If the European nations are to face steeper costs for their funding, they certainly will find it hard to pay back their debts or make their bonds attractive to investors. Greece has already entered the support programme of the International Monetary Fund and the European Union. Ireland has also joined the queue. If Portugal and Spain were to suffer from the contagion effect, they will put an even heavier burden on Europe.
The problem is that there is no prospect of growth in Europe. Without growth, tax revenues will not be forthcoming. Without enough tax revenues, governments will need to borrow more to finance their debt, or they will have to adopt austerity, which will trigger social unrest. There is no easy way out.
In the US, the situation is no better. Municipal bonds are also on the verge of default. Large states such as California and Illinois are bankrupt. Some 100 cities in the US, with a combined debt of US$2 trillion, will not be able to honour their debt obligations. At the same time, the US federal debt is spiralling out of control.
The US federal debt has already surpassed $14 trillion, jumping by $4 trillion over the past two years due to the urgent need to bail out the economy. With the debt almost equivalent to the GDP, there is little prospect that the debt owed by the government will be paid.
"Yet the contemporaneous shocks in the United States and Europe make for a very disturbing set-up comparable, according to our team, to the Bear Stearn crash which preceded by eight months Lehman Brothers' bankruptcy and the collapse of Wall Street in September 2008. But the GEAB readers know very well that major crashes rarely make headlines in the media several months in advance, so false alarms are customary!" said the LEAP/E2020 report.
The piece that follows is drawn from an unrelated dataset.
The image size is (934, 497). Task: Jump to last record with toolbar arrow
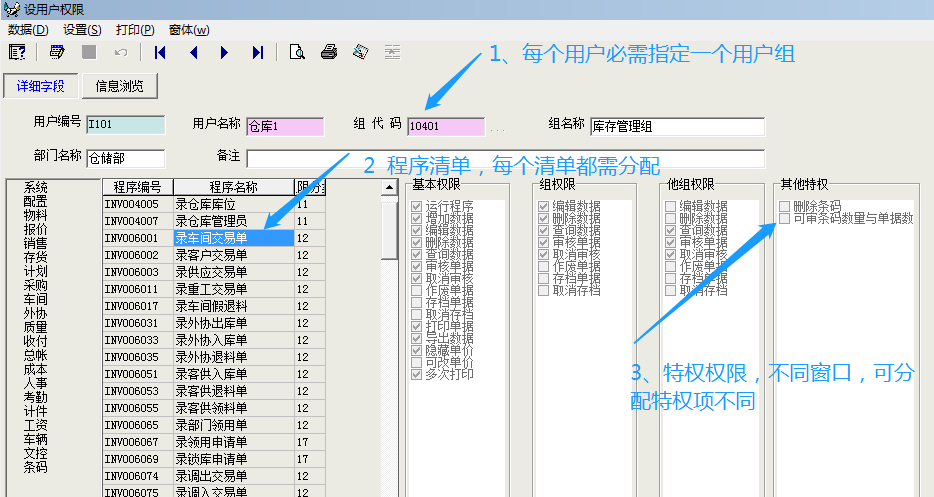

There are four constraints facing the Western governments, according to LEAP/E2020:
1. The absence of economic recovery in the US, which strangles all public bodies (including the federal states accustomed to an easy flow of debt and significant tax revenues in recent decades).
2. The accelerated structural weakening of the US in monetary, financial, as well as diplomatic affairs, which reduces its ability to attract world savings
3. The global drying up of sources of cheap finance, which precipitated the crisis of excessive debt in Europe's peripheral countries in the eurozone (like Greece, Ireland, Portugal, Spain) and the United Kingdom. It is also starting to touch key countries (the US, Germany, Japan) in a context of very large European debt refinancing in 2011.
4. The transformation of the eurozone into a new "sovereign" area that gradually develops new rules for the continent's public debts.
If the Western governments do not have enough tax revenues to pay for the debt, and if they are unable to raise further debt to refinance the old debt, they will resort to money printing, as the US has already done. Then we'll witness a free fall of currencies, followed by runaway inflation. This will be far worse than the crisis of 2008 when the global financial system was on the verge of a complete collapse.